■ Given passage

Performance degradation to difficulty levels
A tradeoff between relevance and factuality is evident across the three FTMs. FTM1 (fine-tuned with 1 book) maintains higher relevance, whereas FTM3 (fine-tuned with 22 books) exhibits higher factuality, suggesting that increasing the volume of fine-tuning materials may enhance factuality while potentially reducing relevance (Figure 2(a)). A further improvement is needed to mitigate issues related to catastrophic interference by introducing instruction materials. Comparing their performance on a subset of QAs selected based on GPT-4 scores reveals a shift in this tradeoff. For QAs (n = 85) where GPT-4 scores indicate lower relevance and factuality (≤ 0.8), all three FTMs show similar relevance (≈ 0.35), but FTM3 excels in factuality (≈ 0.54), likely due to its larger fine-tuning dataset optimizing model weights to handle more challenging questions.

■ Record extracts

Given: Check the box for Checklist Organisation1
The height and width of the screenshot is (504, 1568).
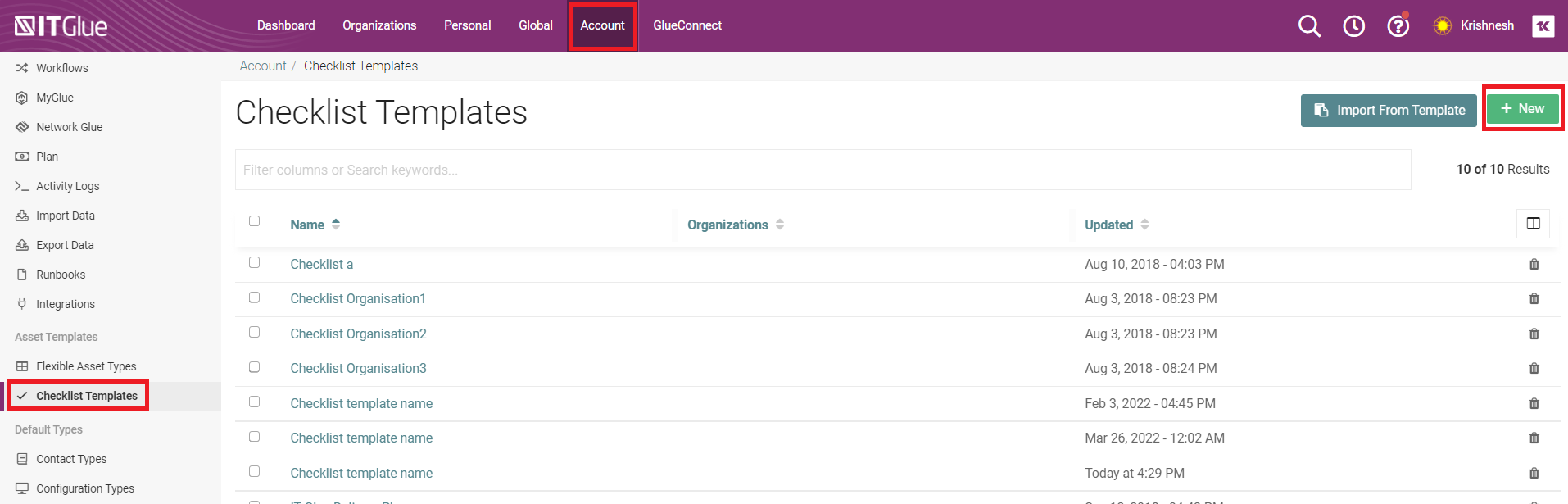Looking at the screenshot, I should point(254,297).
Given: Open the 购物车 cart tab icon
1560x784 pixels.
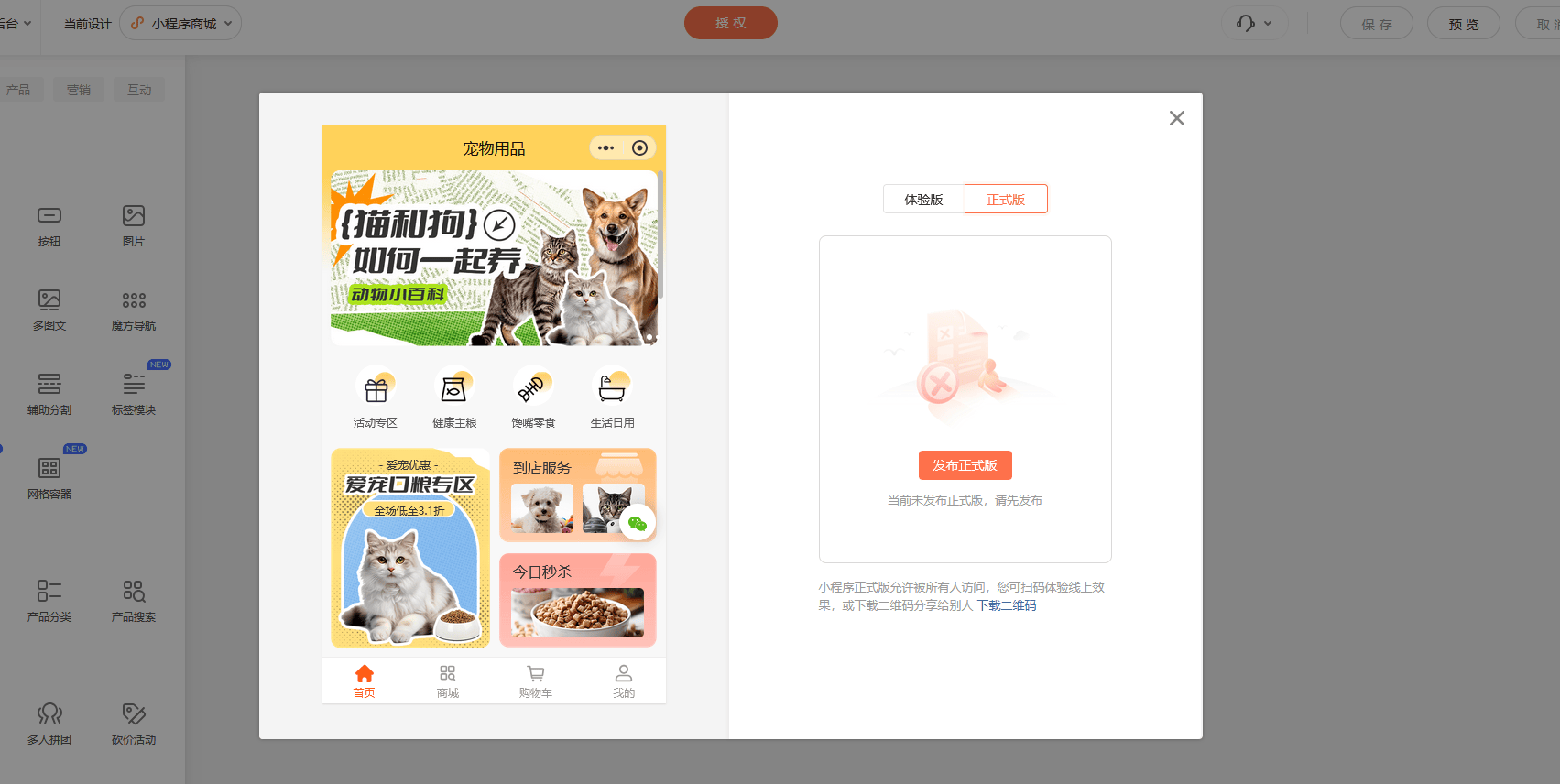Looking at the screenshot, I should 536,674.
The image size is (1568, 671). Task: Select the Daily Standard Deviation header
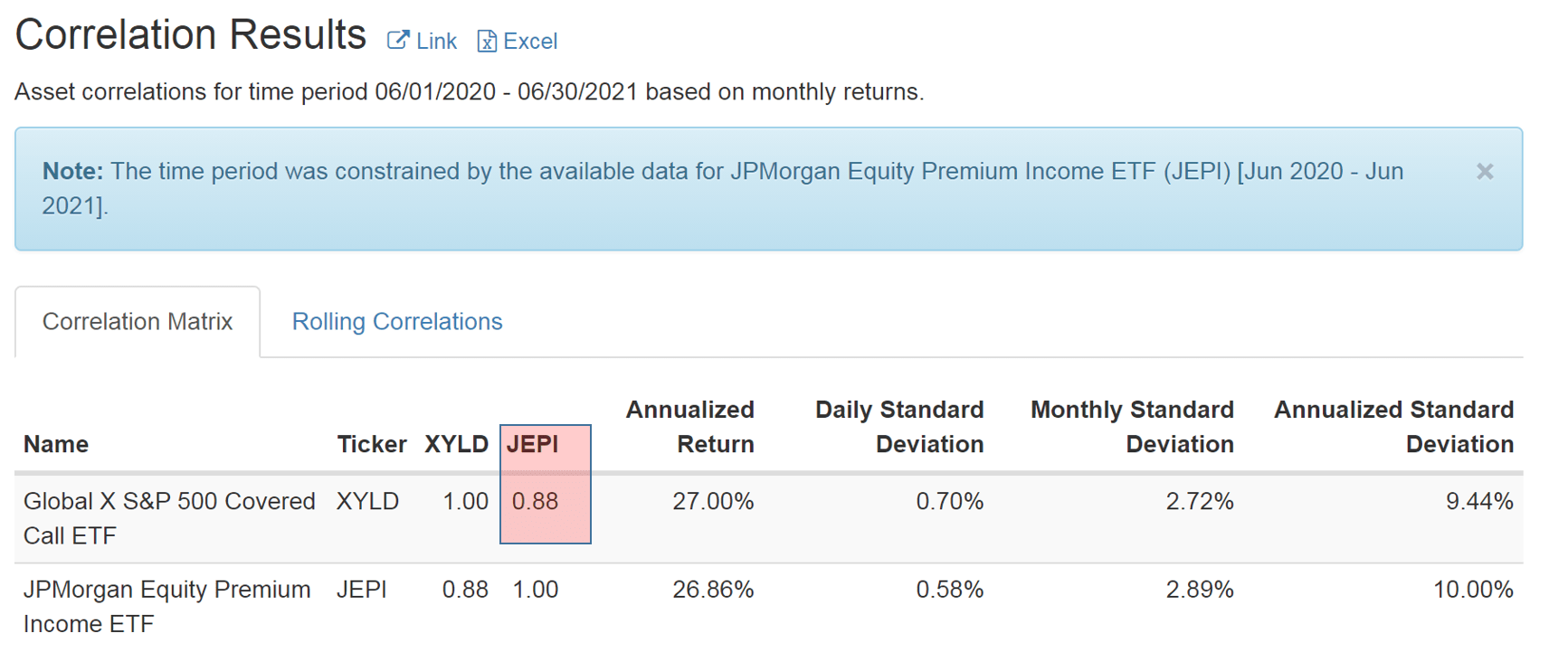[x=898, y=427]
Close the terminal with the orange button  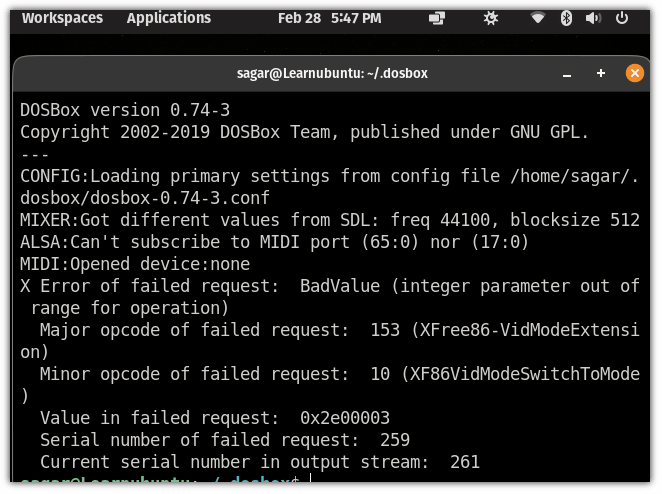[634, 73]
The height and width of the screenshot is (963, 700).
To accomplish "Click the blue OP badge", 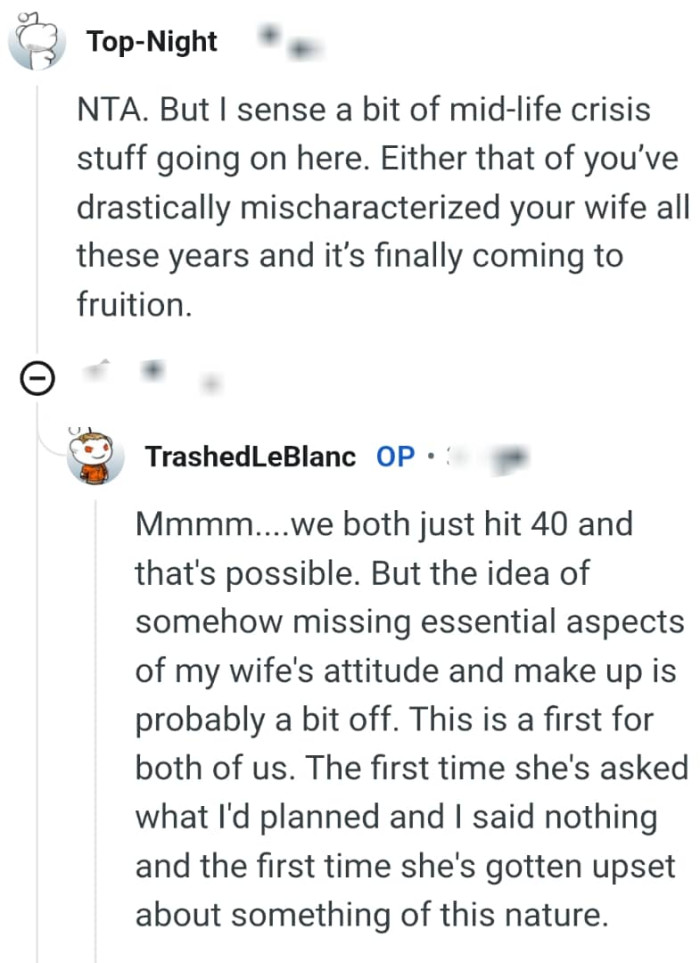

■ Tasks to complete
1) From the passage on performance degradation by difficulty level, list each score value it reports (relevance, factuality, or a GPT-4 score cutoff), and say what each one refers to.
2) Answer from the passage on performance degradation by difficulty level:
(a) How many books was FTM3 fine-tuned with?
(b) How many QAs are in the subset with lower GPT-4 relevance and factuality scores?
(c) What should be introduced to mitigate issues related to catastrophic interference?
3) In one to three sentences, explain why FTM3 excels in factuality on the harder subset of QAs, according to the passage on performance degradation by difficulty level.

■ Task-by-task answers
1)
- ≤ 0.8: the GPT-4 score cutoff for lower relevance and factuality used to select the subset of 85 QAs
- ≈ 0.35: the similar relevance all three FTMs show on that subset
- ≈ 0.54: FTM3's factuality on that subset

2)
(a) 22 books
(b) 85
(c) Instruction materials

3) FTM3 was fine-tuned with a larger dataset of 22 books. That larger fine-tuning dataset likely optimized the model weights to handle more challenging questions.